В шестнадцать лет он пошел на фронт, а когда вернулся обратно домой кроме скромного обелиска на окраине города, что в этом месте было расстреляно семьдесят тысяч евреев, ничего не нашел. Поэтому связь с родственниками с этой стороны потеряна.
Мне дедушка говорил так: «Вот спроси, если они выходцы с Украины, значит это наши родственники». Поэтому я не знаю, родственник мне Иосиф Вайнштейн или нет.
– В наши дни открывается все больше учебных заведений, где обучают искусству джаза.
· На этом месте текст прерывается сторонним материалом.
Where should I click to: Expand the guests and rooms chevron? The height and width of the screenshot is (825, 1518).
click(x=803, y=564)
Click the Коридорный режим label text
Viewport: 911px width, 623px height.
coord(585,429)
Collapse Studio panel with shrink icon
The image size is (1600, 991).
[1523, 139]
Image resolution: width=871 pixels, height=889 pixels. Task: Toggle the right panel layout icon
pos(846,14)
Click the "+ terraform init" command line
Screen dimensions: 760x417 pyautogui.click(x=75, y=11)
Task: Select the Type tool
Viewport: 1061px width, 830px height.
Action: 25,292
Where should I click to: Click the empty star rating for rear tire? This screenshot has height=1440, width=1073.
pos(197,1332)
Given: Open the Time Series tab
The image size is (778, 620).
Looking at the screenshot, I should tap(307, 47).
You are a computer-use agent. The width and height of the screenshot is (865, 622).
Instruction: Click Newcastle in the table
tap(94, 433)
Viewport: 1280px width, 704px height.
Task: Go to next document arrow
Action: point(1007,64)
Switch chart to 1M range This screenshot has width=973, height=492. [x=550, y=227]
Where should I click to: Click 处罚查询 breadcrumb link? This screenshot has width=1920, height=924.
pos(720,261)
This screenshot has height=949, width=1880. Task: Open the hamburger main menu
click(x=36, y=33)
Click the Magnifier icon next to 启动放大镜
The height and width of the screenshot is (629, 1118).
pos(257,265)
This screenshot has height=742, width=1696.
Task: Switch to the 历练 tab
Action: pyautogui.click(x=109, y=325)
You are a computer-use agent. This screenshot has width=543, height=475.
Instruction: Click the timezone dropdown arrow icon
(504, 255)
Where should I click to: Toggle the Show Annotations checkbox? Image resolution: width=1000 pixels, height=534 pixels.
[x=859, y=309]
В последние десятилетия слишком чувствуется увлечение российской публики этим музыкальным направлением. Среднестатистический слушатель между романсами Глинки и песнями Луи Армстронга выберет второго.
– А я не уверен. Давайте спросим, а потом проверим. Оставим этот вопрос открытым.
– Не кажется ли вам, что джаз постепенно поглощает классическую музыку? Концерты джазовой музыки чаще всего аншлаговые.
– Я рад за джаз, если в Саратове так. В Петербурге наоборот. Там на концертах академической музыки больше слушателей.
Тем не менее, эти два направления не массовые. Они элитарные. А наша самая главная задача как исполнителей – поддерживать группу людей, которая этим живет, чтобы этот ручеек продолжал течь и питать все вокруг.